The math of death
A conversation with Google’s AI, Gemini (referred to below as G)
Me: Why are some commentators saying that, due to AI, mathematics is undergoing its biggest change in history?
G. They are referring to a change in the nature of math, which for centuries has been a “paper and pencil” discipline where proofs are written by humans and checked by other humans. We are currently shifting toward a paradigm where AI can not only verify human work with absolute certainty but is also beginning to generate original mathematical insights.
Me: If AI has reached a point where it can produce original, advanced mathematics, could it extend this mathematical power to social, human questions, such as: Given the history of the evolution of life on Earth, and human evolution in particular, does survival of humans in their current form appear likely?
G: Mathematics follows a strictly defined path of logic where 1 + 1 always equals 2, but with social questions, AI doesn’t find a “correct” answer - it performs multi-agent simulation and probabilistic forecasting.
Me: What if I asked the question using computational language? For instance: Given the statistics on the history of survival of a particular species in its original form at a time of drastic and rapid change in its original environment, versus the statistics on a species in these circumstances that goes extinct or evolves into a new species fundamentally different from its predecessor, which scenario would be more likely?
G: AI would treat your question in terms of a stochastic process (a system evolved over time by random variables). Through such a process, 99% of all species that have ever lived are extinct. Those that survived rapid transitions were typically small, but possessed “broad niche” capabilities.

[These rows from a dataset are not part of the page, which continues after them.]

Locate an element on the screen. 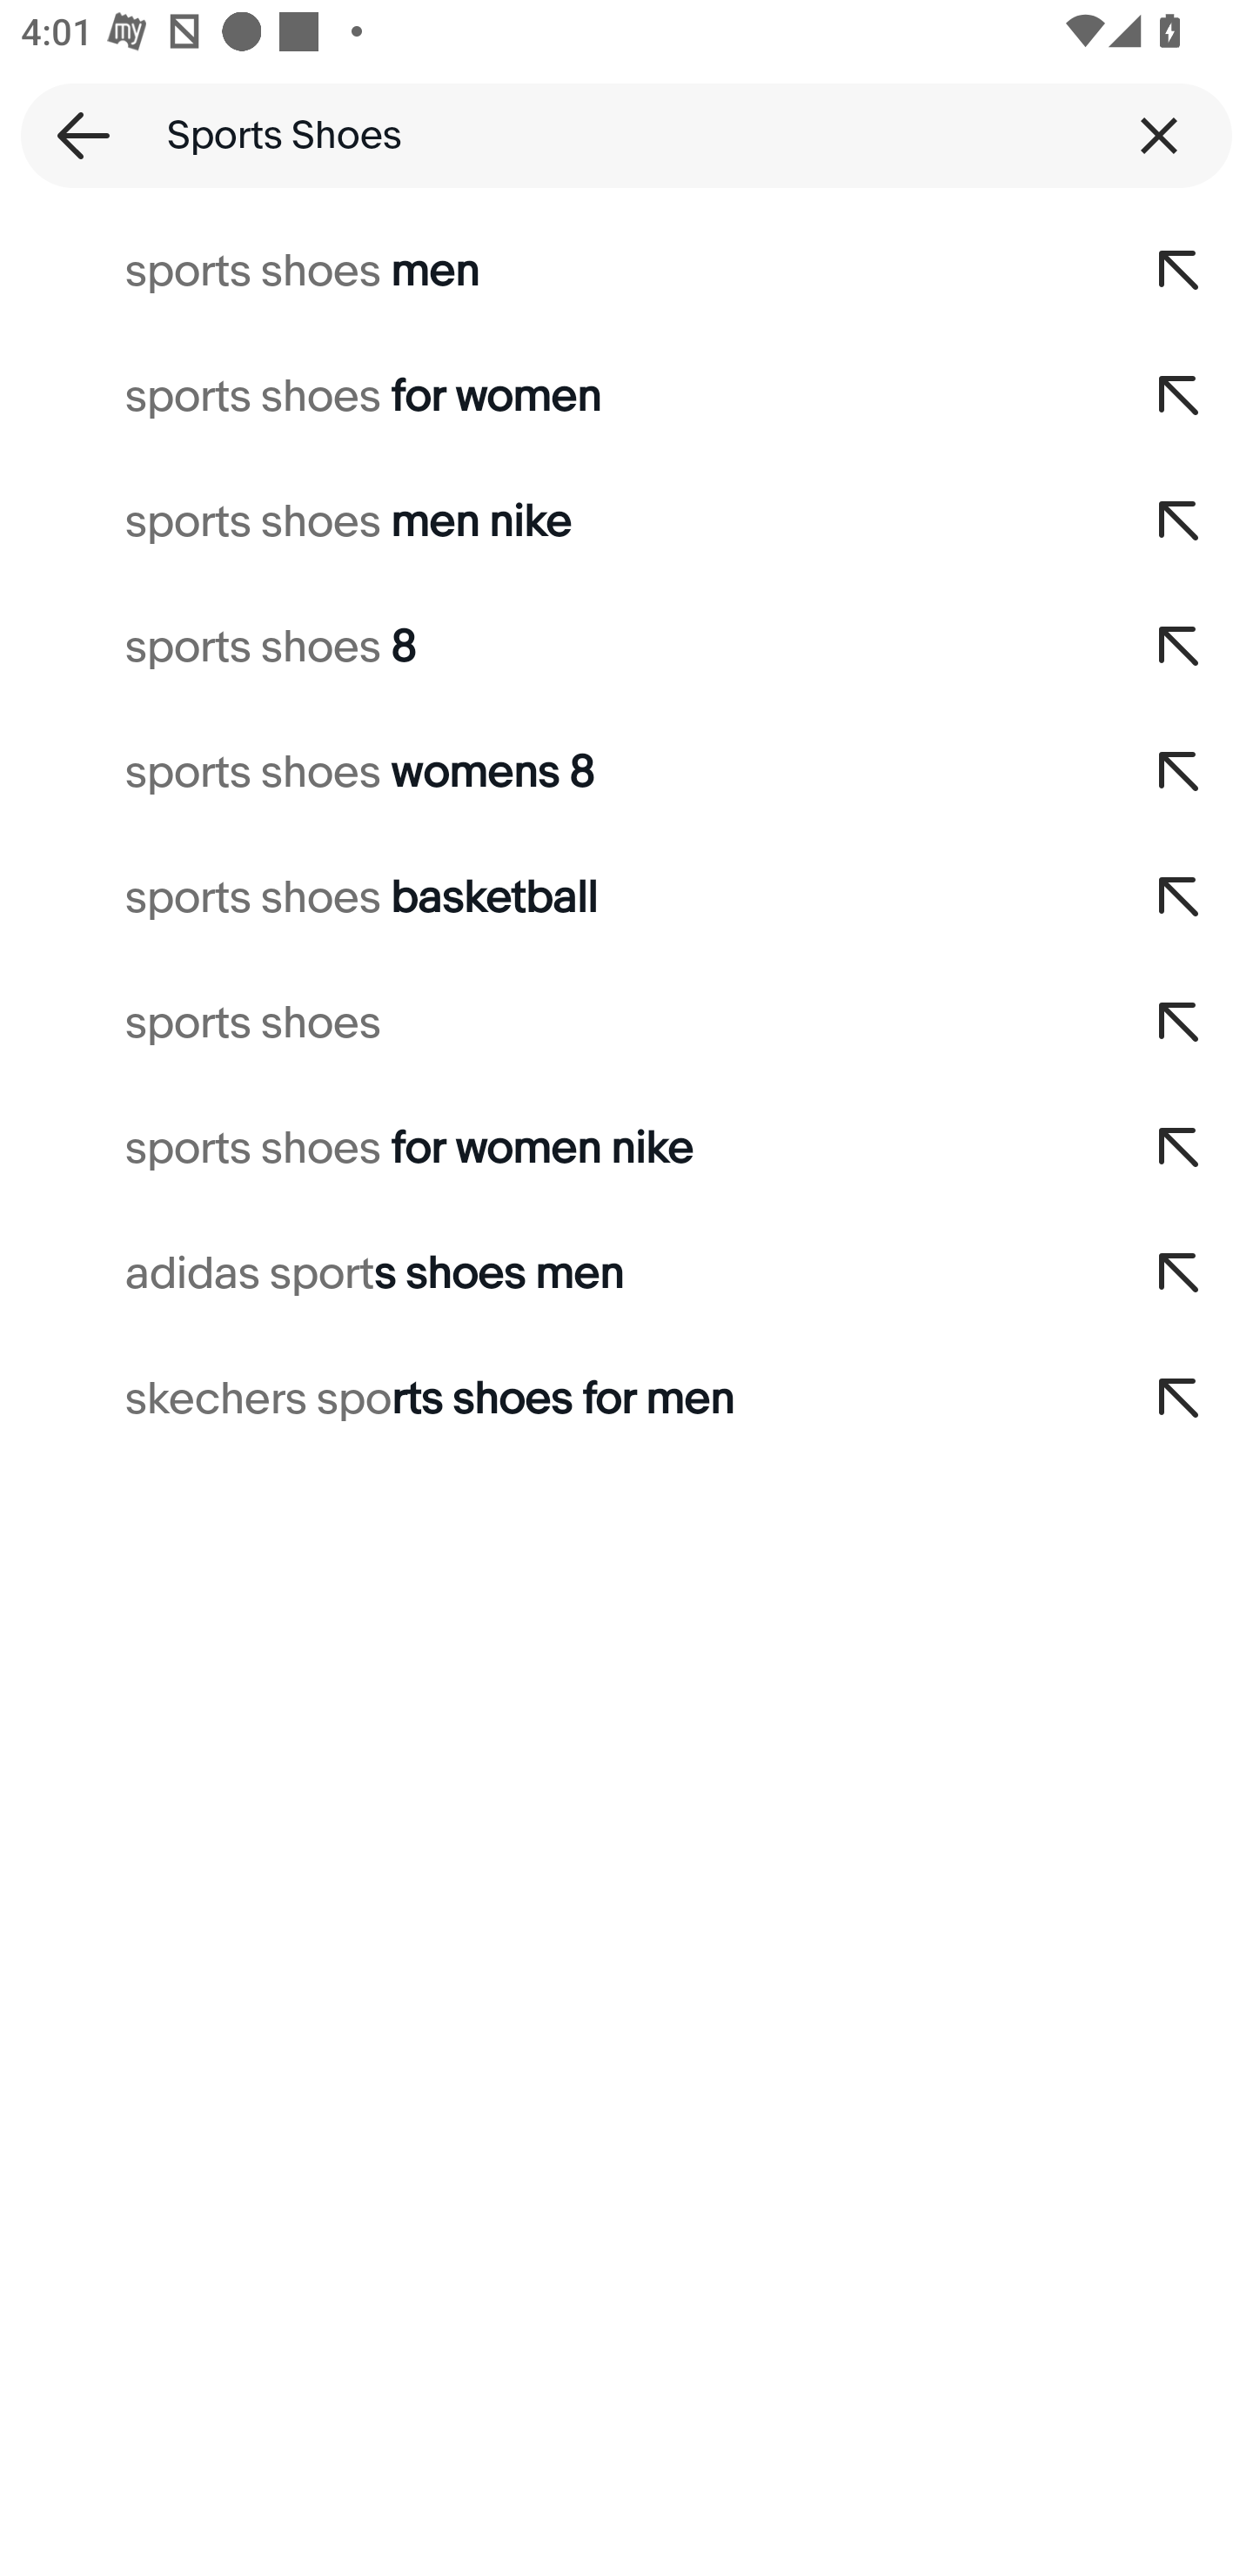 This screenshot has width=1253, height=2576. sports shoes is located at coordinates (553, 1023).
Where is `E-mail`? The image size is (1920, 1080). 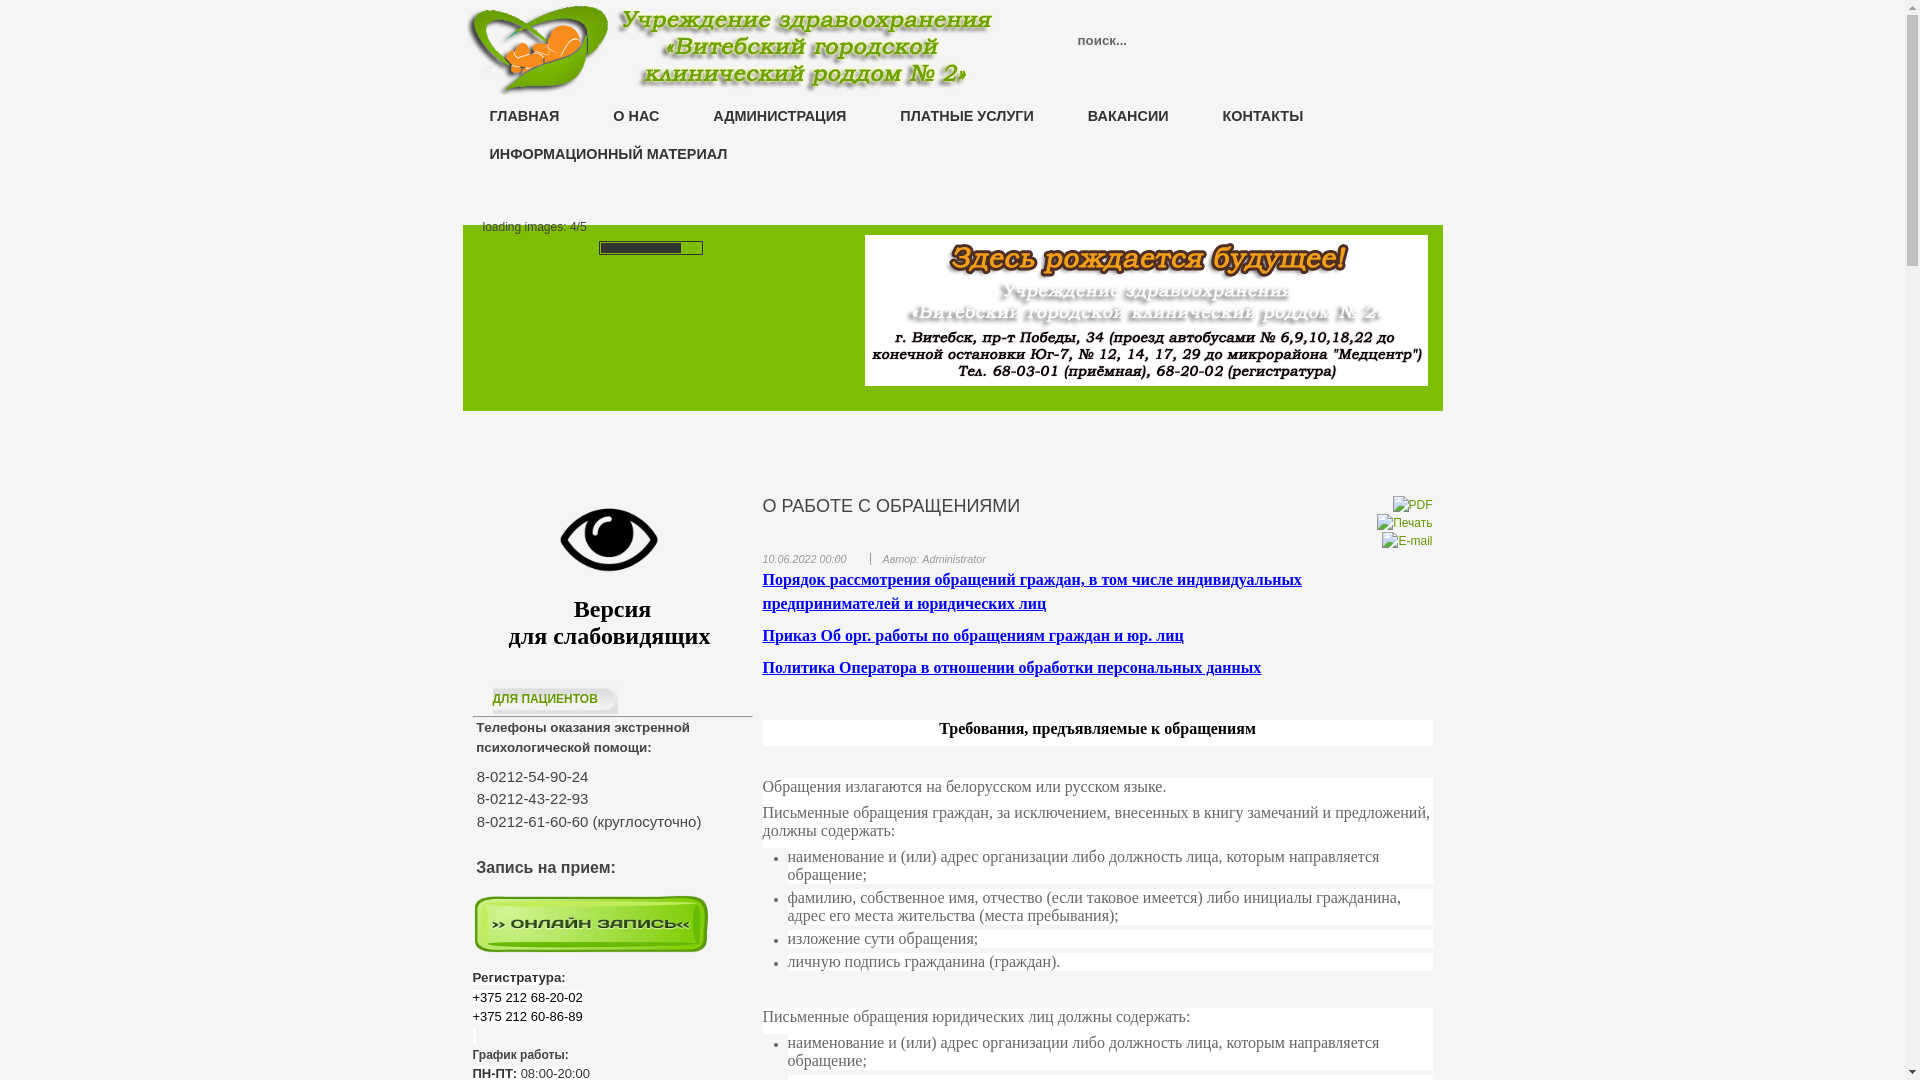 E-mail is located at coordinates (1407, 541).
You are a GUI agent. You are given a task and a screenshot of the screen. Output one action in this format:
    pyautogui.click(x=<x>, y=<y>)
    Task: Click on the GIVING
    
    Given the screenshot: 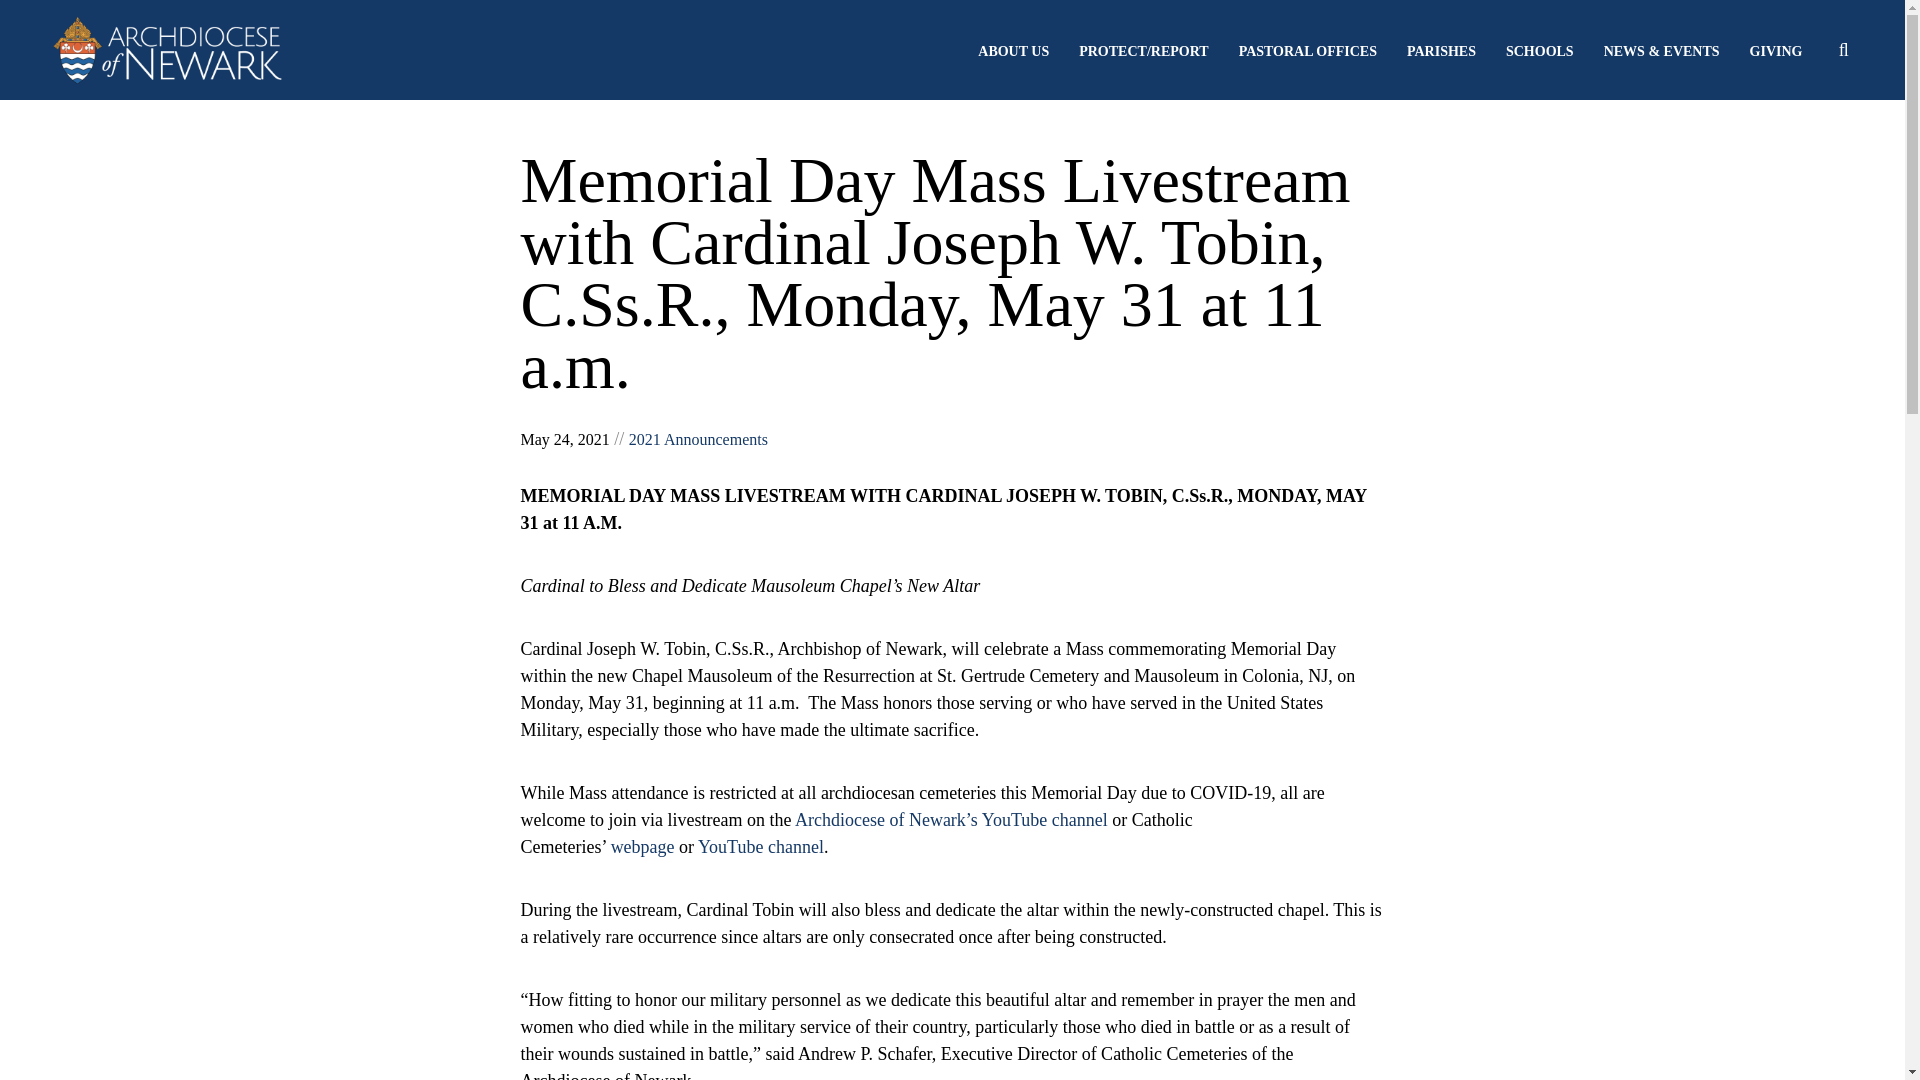 What is the action you would take?
    pyautogui.click(x=1776, y=52)
    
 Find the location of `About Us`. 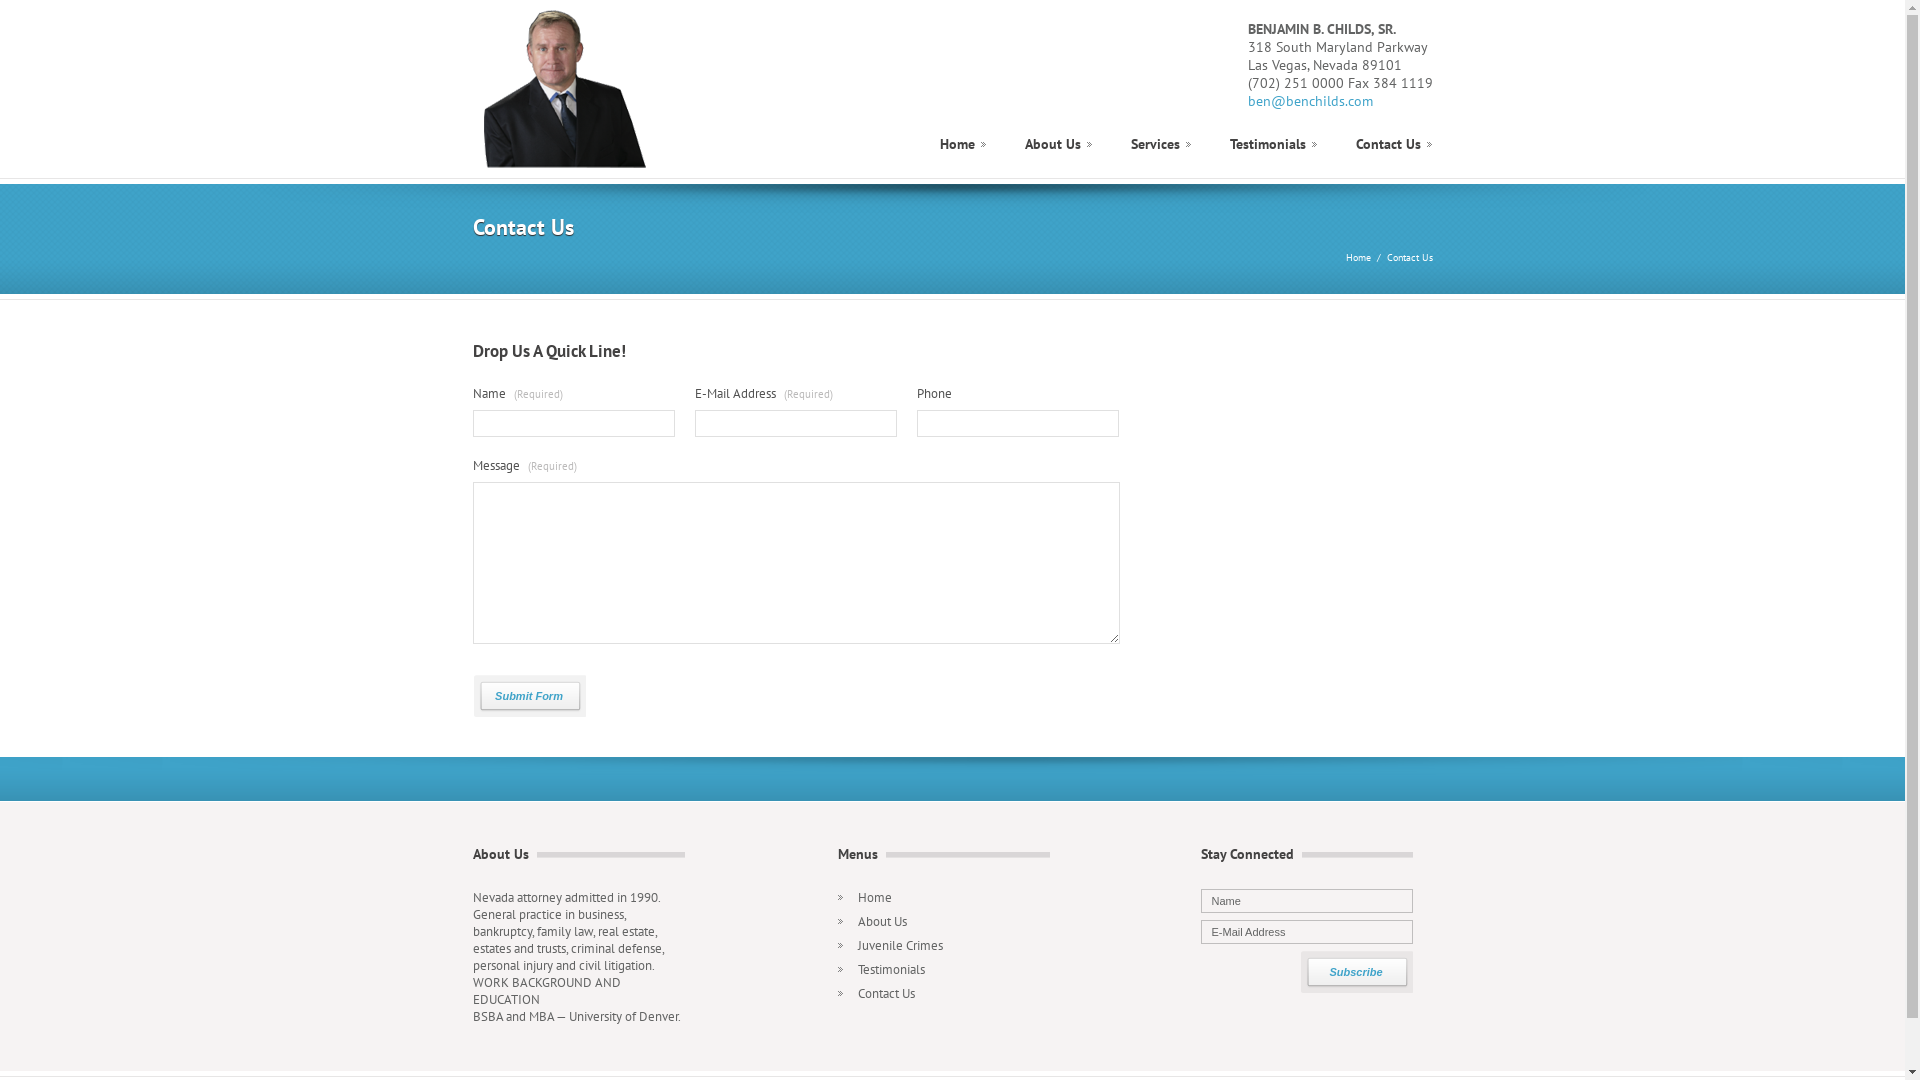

The human carrying capacity, however, is now tied to a fragile, high-tech “monoculture” (global supply chains).
If the environment changes faster than the “buffer” of your technology, the model predicts a population bottleneck—a sharp crash where only a fraction of the population survives. Mathematically, a species survives if its rate of adaptation (either biological or technological) is greater than the rate of environmental decay. This is too slow. For humans, r (biological) is near zero over a 100-year window.
For the first time, a species is editing its own “source code” (CRISPR, BCI) to fit the new environment. Survival of the original form is highly unlikely. The “new species” won’t be a result of Darwinian selection over millions of years, but selection compressed down to a few decades. it will be “Synthetic Speciation.”